Tour City Search Engine: Locate Your Favorite Destination

9 min readDec 16, 2020

An example of a tourism city recommendation. When users input “beer”, one of the possible returned city might be Munich in Germany.

Introduction

Tourism place recommendation is not new nowadays. Data mining techniques focusing on textual information to plan on trip advising like [1]. And many search engines can also output targeted cities if users wish to search for a place for their vacation.

However, one of the disadvantages is that to train such learners, one must have enough bunches of documentary data in hand, and users tend to only focus on very famous places or big cities since for many textual data online, “big places” are more likely to take up a larger proportion than some unknown or less known places.

In this project, we are trying to solve these two problems by designing a tour city search engine that allows users to input any queries of places they want to go. We are utilizing the introduction pages on Wikipedia as our only textual corpus for the cities and applying relevance ranking to output the results. We use several existing search ranking methods with NDCG as the evaluation metric, to display the results of the performances.

Problem Setup

Our basic task in this project will be, input a query that might be anything a user wants to experience at a place.

If the query is directly the name of the city, then output it. If no city name is matched to the query, this suits scenarios that users don’t have a specific destination, and want to find somewhere with beautiful forests, beaches, or somewhere famous for beer, shopping, etc. Then the system will be able to retrieve relevant documents of cities based on this query to perform document ranking, with the documents being Wikipedia introductory pages for each city in the database. Cities highly related to the query word will be displayed to the users in a sequence.

Data

City Data

For the document, we have two main data sources to build up the document database: first to retrieve the city names on the world, we downloaded the city database from Datahub that includes names of 23,018 major cities above 15,000 inhabitants in the world, and their corresponding countries aside. This city database is the core data source of cities.

Wiki-doc Data

Then we use the Wikipedia API as a Python library to crawl the Wikipedia pages for each city in the city database. To extract the introductory pages, we input “city” as a prefix to the target city, combined with its belonging country name into the Wikipedia search engine, and directly extracted the first document text it returns. An example of crawling city “Beijing” is shown:

A crawling example to get the Wiki page for the city Beijing from China.

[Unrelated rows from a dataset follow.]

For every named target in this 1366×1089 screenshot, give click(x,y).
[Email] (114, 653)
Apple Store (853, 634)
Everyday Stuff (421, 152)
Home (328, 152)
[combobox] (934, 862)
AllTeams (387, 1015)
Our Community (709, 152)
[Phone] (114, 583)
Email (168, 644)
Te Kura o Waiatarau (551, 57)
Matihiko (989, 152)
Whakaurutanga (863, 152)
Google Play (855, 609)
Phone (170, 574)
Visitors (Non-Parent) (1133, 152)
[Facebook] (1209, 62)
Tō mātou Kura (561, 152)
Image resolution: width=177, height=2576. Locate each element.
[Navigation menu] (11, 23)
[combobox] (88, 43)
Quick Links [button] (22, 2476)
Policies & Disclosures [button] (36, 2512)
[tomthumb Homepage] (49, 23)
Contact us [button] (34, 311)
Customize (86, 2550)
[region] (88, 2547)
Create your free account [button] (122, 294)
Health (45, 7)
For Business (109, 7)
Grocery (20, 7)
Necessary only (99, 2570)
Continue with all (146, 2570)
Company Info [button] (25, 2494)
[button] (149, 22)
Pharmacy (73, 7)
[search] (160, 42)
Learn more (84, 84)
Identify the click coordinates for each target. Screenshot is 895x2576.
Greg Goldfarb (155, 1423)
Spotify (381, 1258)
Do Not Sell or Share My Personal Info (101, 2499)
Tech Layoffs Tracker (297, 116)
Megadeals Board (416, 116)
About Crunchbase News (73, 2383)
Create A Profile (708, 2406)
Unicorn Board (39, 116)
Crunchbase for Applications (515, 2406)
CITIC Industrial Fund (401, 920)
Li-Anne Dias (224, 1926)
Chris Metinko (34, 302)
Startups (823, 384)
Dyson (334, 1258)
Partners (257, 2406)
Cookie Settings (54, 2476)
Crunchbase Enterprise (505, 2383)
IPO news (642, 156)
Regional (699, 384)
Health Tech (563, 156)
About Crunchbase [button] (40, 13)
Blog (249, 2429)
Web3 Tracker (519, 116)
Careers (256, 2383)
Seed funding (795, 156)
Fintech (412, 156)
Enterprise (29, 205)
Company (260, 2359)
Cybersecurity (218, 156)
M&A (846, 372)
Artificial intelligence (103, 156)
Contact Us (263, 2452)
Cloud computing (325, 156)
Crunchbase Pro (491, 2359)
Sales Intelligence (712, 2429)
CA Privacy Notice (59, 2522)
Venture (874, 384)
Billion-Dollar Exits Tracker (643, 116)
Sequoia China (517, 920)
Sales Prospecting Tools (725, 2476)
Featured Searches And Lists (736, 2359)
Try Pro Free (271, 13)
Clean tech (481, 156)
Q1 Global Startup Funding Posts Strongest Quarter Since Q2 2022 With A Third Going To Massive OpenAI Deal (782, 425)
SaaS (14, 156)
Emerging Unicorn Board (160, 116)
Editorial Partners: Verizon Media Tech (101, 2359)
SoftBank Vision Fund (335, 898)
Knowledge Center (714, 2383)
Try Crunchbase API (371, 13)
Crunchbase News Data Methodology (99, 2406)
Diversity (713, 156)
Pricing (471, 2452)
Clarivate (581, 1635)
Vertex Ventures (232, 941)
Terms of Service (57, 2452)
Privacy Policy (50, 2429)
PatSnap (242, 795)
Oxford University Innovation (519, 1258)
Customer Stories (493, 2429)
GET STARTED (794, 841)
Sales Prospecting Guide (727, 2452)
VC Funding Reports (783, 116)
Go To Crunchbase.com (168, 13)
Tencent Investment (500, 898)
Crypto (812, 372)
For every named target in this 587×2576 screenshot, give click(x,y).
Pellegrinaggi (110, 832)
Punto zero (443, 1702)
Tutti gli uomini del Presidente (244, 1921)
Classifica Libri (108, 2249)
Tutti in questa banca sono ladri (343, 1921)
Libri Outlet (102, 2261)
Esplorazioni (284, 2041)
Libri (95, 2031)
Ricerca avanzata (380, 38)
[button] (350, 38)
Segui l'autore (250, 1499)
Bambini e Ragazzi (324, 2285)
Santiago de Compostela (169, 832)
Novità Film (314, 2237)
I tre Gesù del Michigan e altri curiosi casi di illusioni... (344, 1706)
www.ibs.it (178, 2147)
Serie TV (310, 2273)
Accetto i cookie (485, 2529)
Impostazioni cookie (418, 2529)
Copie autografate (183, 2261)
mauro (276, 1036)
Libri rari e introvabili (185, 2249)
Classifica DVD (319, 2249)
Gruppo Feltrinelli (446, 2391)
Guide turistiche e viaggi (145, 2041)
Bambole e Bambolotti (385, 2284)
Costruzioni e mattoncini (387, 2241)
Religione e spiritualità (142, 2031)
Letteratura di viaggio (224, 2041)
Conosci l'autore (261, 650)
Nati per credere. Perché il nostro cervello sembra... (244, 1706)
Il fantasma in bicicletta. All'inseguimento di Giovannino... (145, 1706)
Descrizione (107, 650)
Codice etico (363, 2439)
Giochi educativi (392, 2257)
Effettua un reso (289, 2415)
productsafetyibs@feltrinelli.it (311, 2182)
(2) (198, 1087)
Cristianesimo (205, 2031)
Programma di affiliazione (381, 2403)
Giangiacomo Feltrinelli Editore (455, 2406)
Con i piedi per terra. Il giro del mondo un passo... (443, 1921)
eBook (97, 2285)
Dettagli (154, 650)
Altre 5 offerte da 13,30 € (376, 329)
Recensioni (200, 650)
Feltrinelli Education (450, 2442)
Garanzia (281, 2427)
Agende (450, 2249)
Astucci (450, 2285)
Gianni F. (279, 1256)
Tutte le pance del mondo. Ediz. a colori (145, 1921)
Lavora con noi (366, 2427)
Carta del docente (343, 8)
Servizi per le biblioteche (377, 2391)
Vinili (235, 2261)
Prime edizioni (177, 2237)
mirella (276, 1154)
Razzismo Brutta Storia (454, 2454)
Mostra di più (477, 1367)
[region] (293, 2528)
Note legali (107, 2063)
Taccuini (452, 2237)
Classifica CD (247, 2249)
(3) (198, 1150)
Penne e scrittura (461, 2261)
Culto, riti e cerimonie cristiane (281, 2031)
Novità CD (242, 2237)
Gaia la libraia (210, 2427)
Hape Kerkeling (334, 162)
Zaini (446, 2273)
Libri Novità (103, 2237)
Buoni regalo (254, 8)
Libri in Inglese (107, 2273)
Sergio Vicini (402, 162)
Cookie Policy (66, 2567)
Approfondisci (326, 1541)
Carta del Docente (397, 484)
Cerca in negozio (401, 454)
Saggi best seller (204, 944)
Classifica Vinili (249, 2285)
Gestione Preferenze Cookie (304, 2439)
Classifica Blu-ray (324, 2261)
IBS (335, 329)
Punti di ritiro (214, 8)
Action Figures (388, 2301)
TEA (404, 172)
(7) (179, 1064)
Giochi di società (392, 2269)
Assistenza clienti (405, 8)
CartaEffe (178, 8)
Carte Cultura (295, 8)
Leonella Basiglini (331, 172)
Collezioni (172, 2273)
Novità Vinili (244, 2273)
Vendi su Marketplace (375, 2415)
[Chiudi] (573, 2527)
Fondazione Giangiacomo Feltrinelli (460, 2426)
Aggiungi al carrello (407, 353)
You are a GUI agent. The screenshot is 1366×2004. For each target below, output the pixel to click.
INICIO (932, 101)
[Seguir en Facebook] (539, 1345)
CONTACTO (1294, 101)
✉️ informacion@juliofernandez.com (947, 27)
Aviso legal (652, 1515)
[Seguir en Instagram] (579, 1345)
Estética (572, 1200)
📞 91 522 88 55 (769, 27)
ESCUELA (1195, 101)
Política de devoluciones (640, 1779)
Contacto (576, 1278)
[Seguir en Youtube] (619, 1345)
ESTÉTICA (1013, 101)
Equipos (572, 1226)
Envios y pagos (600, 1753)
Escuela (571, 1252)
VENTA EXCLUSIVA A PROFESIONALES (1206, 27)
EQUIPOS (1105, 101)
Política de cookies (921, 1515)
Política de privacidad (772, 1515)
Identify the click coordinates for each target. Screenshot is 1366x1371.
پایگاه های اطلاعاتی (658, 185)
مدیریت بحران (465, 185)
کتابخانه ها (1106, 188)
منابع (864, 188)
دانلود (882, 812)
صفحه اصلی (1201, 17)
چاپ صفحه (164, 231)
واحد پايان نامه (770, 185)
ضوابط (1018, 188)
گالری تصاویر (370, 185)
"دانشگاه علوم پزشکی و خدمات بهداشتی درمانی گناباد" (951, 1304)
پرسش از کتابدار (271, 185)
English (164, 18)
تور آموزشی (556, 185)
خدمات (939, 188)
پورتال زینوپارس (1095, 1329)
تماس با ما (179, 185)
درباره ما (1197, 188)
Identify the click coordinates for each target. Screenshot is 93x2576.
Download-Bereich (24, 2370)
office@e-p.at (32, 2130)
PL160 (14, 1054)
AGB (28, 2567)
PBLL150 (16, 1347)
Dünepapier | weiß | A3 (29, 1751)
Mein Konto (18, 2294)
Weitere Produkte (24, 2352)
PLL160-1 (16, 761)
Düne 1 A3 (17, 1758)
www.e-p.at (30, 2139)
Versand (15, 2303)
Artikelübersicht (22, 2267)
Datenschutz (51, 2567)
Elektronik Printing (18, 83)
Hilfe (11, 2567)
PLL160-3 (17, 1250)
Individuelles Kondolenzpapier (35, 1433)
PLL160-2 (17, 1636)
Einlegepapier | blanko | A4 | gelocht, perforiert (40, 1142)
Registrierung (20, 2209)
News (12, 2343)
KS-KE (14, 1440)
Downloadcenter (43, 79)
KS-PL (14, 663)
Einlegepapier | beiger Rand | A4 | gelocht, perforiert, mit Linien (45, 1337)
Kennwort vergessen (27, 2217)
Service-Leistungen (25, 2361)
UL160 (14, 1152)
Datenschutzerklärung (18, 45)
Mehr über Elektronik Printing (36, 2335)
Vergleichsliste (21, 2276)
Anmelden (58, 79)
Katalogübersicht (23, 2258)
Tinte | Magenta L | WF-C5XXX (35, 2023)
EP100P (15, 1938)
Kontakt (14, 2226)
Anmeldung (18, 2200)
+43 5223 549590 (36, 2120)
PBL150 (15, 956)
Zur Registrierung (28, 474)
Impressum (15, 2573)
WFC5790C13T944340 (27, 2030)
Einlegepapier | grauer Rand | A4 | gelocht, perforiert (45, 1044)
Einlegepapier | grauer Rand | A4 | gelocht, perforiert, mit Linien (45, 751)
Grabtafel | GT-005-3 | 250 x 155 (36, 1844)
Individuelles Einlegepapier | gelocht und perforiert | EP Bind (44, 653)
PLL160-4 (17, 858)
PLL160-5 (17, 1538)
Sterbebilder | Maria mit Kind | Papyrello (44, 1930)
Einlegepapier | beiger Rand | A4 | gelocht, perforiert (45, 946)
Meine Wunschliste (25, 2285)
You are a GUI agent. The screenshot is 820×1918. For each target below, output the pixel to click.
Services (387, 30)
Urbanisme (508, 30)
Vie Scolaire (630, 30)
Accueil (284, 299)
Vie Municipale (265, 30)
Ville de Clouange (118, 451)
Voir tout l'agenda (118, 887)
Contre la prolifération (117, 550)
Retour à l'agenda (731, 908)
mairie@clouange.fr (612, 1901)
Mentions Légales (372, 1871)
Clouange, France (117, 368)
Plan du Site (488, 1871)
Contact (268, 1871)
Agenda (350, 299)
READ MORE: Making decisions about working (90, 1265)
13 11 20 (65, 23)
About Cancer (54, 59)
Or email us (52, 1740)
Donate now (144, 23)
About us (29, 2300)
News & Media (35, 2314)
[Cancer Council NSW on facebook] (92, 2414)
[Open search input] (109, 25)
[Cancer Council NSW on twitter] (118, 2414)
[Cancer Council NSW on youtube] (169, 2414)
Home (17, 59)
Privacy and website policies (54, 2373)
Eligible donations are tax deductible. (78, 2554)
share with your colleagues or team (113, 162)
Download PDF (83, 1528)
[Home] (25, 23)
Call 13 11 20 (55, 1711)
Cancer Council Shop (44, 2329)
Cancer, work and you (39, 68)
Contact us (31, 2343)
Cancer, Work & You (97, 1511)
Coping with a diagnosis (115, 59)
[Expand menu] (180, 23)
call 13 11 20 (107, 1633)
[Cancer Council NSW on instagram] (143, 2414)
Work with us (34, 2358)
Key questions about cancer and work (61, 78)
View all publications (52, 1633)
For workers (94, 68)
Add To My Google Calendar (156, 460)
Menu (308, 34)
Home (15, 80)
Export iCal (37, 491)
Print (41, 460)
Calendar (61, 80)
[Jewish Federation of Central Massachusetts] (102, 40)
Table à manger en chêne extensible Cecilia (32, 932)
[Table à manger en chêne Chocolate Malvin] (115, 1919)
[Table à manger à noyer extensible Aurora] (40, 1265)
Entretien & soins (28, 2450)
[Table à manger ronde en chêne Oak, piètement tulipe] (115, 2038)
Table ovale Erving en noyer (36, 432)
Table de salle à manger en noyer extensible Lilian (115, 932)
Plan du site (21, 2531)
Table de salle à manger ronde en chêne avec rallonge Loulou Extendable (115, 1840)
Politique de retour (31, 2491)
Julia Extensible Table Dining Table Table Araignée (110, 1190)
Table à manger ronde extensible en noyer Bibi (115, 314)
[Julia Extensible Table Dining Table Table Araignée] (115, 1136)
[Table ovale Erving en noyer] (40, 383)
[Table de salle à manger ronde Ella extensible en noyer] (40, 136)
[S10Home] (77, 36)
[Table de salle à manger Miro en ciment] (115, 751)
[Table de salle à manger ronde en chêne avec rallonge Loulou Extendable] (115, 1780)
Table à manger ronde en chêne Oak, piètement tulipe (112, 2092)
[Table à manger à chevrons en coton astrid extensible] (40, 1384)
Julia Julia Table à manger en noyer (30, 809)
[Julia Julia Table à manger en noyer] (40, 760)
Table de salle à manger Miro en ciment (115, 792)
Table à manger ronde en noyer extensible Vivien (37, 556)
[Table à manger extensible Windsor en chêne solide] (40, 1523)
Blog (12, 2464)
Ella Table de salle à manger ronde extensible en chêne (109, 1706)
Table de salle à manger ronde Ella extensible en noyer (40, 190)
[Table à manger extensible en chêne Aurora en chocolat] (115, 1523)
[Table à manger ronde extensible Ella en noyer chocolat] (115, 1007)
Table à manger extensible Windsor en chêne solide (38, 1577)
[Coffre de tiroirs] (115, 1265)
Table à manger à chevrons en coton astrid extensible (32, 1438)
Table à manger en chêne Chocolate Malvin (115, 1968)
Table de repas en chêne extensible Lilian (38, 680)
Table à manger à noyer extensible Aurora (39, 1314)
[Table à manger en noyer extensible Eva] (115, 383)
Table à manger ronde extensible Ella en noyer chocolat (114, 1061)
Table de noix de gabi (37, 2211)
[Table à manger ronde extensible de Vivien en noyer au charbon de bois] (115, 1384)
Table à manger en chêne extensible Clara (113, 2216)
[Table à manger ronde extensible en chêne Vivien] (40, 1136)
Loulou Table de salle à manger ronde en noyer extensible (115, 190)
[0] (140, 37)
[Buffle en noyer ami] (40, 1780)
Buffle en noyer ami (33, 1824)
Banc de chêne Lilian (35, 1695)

We acquired the number of city pages from Wikipedia to be 20,973, which is slightly smaller than the number of cities since, for some city input, the API fails to return any related pages.

Sampling Test Data

Since the input query might be unknown to the system with unlimited ranges, we have no annotated data for evaluation to see how this system works for our tourism place recommendation tasks. Thus we sample part of the city documents, and prepare several possible input queries from users, to annotate the relevance ourselves.

We randomly sample 1,000 documents from the entire city document database we built. Then we also select 30 sample queries that are all hot “words” in tourism world to annotate. Given a document d and each query q, we annotated whether d is relevant to q (1) or not (0) in binary representations. Part of the sampled data statistics for the number of relevant documents is shown:

Sample statistics for the number of relevant documents for each sample query in the test set.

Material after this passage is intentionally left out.